DHA (Docosahexaenoic acid) is an omega-3 fatty acid that is the primary structural component of your brain. It helps maintain grey matter and neurotransmitters that are essential for healthy brain communication. That way, you can air out the brain fog and think with clarity.

4. Support Your Heart

According to the Centers for Disease Control and Prevention (CDC), heart palpitations are common post-COVID effects. Many recovering COVID patients also complain of muscle tightness and chest pains.

We still don't know the long-term effects of COVID. However, it clearly has an impact on our hearts. With cardiovascular disease being the number one cause of death in the United States, it's essential we protect our hearts after a COVID treatment.

Exercise regularly. Try to get at least 150 minutes of intense cardio workouts per week.

Cut back on your intake of saturated fats. Once again, using high-DHA fish oil can help promote this balance. Omega-3s help counteract artery damage caused by saturated fats.

With healthier arteries, you should boost your blood flow to promote healing. Olive leaf extract is an excellent way to support blood flow because it helps relax blood vessels. That way, they can pump to and from the heart faster, which can help with muscle tightness and strengthen the heart.

5. Strengthen Your Lungs

Since it's hard to breathe with an upper respiratory infection, it may take a while to reach full lung capacity post-COVID. Shortness of breath, trouble breathing, and dizziness may persist after recovery.

Work on deep breathing techniques to improve your lung health. Combine these diaphragmatic exercises with your cardio workouts. The more blood and air you get circulating, the better!

Also, support your lungs with an all-natural respiratory tonic. It is a unique blend of Reishi syrup, which can improve symptoms of bronchitis, including chest inflammation and shortness of breath.

6. Thicken Your Hair

Unfortunately, many people experience hair loss after COVID. COVID hair loss is believed to be triggered by long-term fevers and emotional stress.
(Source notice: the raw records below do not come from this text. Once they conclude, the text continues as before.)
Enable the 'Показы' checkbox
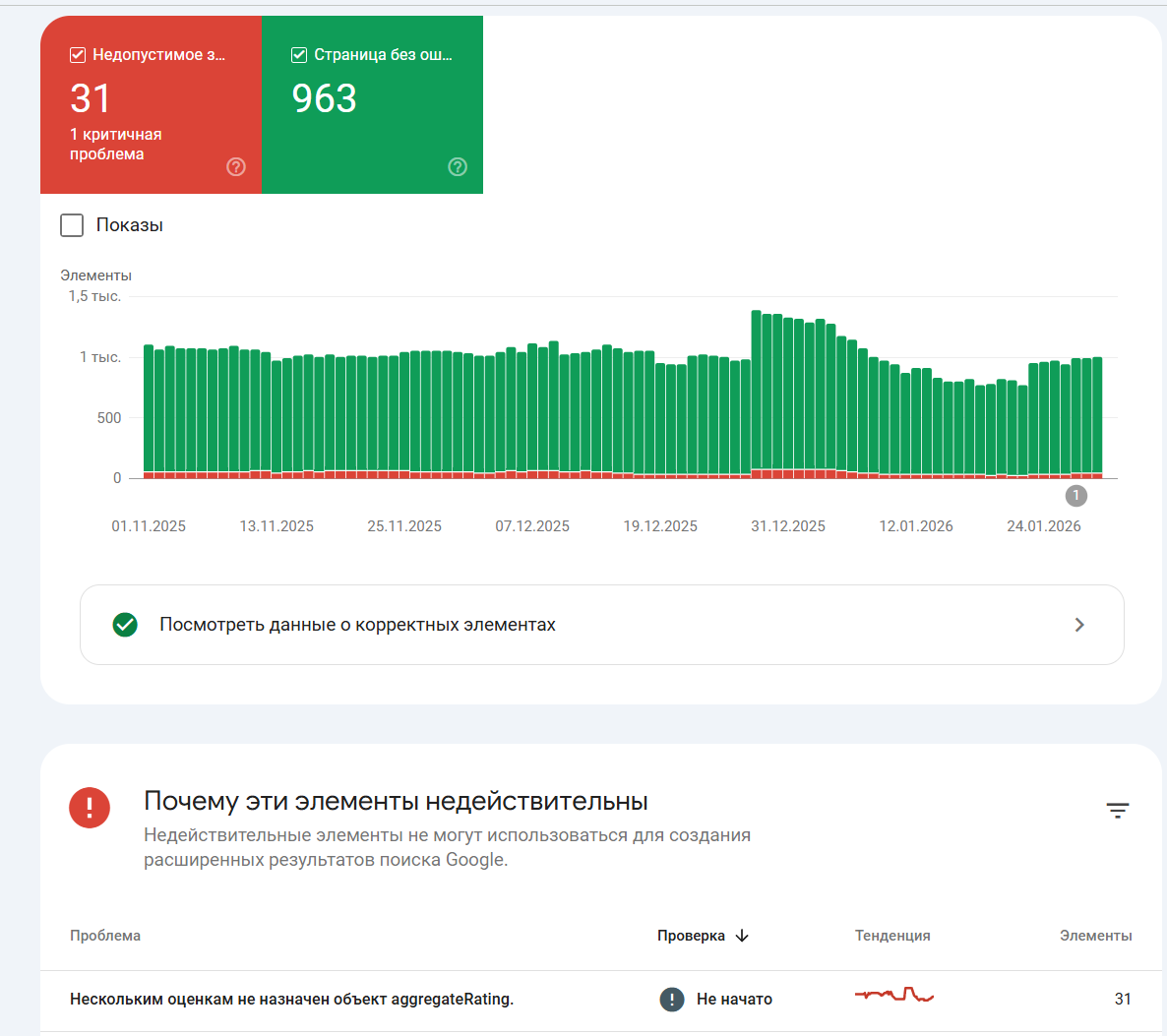 (x=72, y=224)
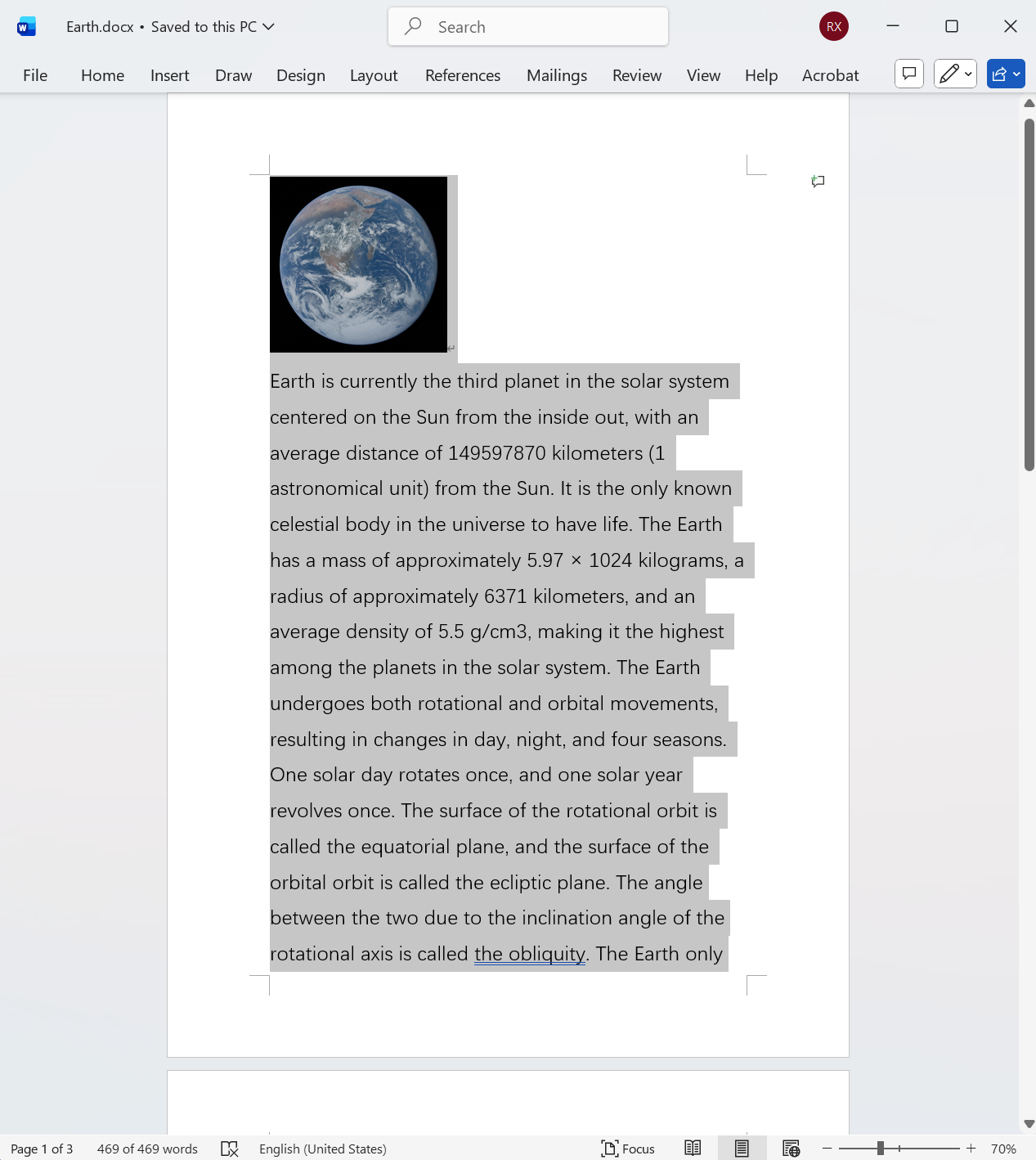Viewport: 1036px width, 1160px height.
Task: Switch to the References tab
Action: coord(462,74)
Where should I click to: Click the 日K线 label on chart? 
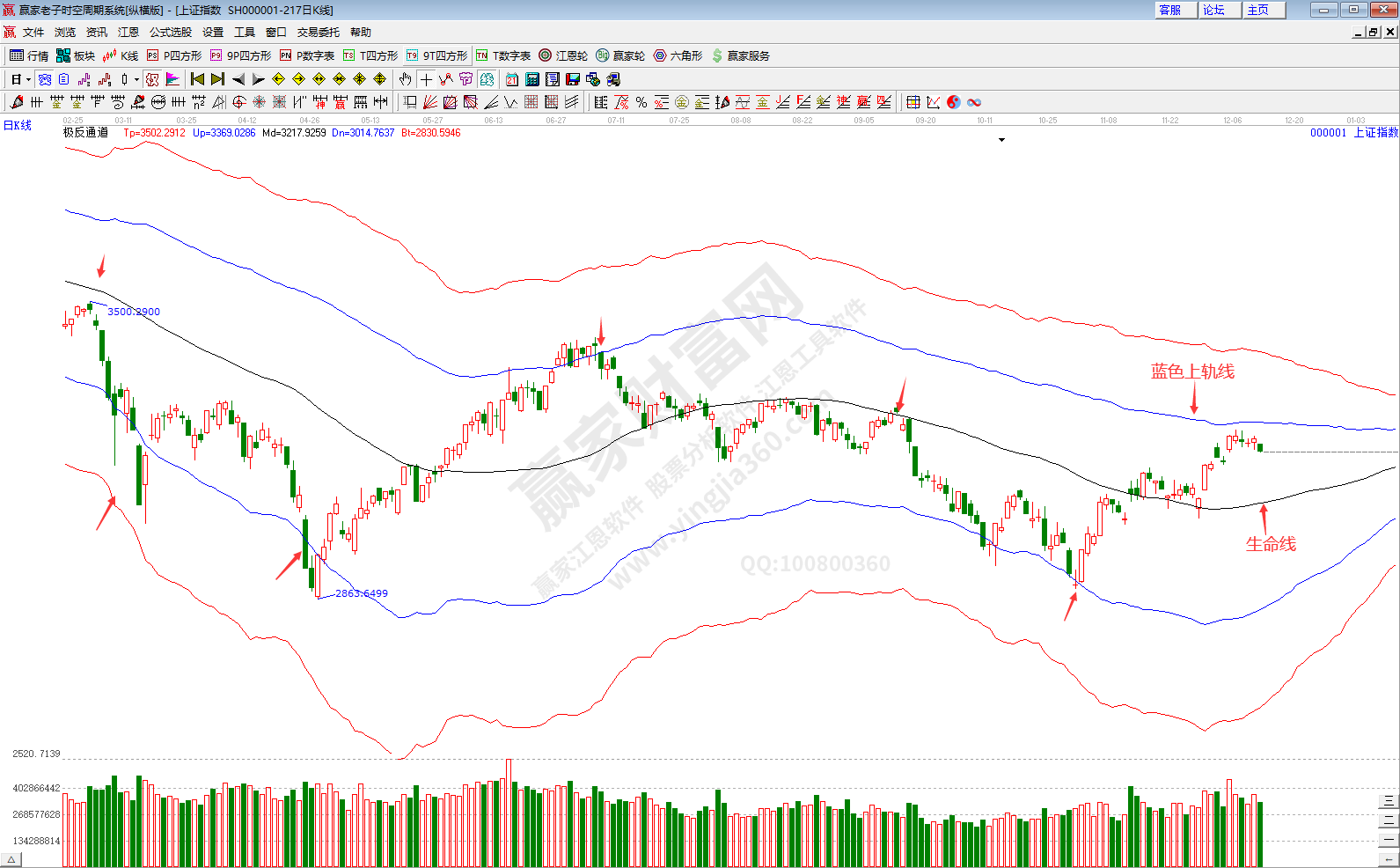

Support your hair by strengthening the follicles you have while prompting your scalp to regenerate hair growth. Stimulate your scalp with all-natural shampoo that contains ingredients like caffeine. Caffeine doesn't just give you energy; it does the same for your hair cells.

Tend to your hair growth all day long with a natural leave-in serum. Make sure it is enriched with biotin. This important vitamin stimulates keratin in the scalp, which increases follicle growth.

7. Speak To A Medical Professional

As long as COVID is here, we're always at risk of contracting the virus. Talk to a medical professional if you are experiencing underlying issues related to the COVID-19 virus.

Essential Takeaways:

  • Supporting your immune system is crucial for COVID recovery
  • Major organs are going to need some TLC, like the brain, heart, and lungs
  • Exercise, eat a healthy diet, and fill in any health gaps with a range of natural supplements

BONUS RECIPE: Green Peach Smoothie

INGREDIENTS

  • 1 frozen banana
  • 1½ cup frozen sliced peaches
  • 2 cups fresh chopped spinach
  • 1 tbsp. honey
  • ¾ cup unsweetened almond milk
  • ¾ cup plain Greek yogurt

- Combine all ingredients in blender.

- Blend until smooth. Serve immediately.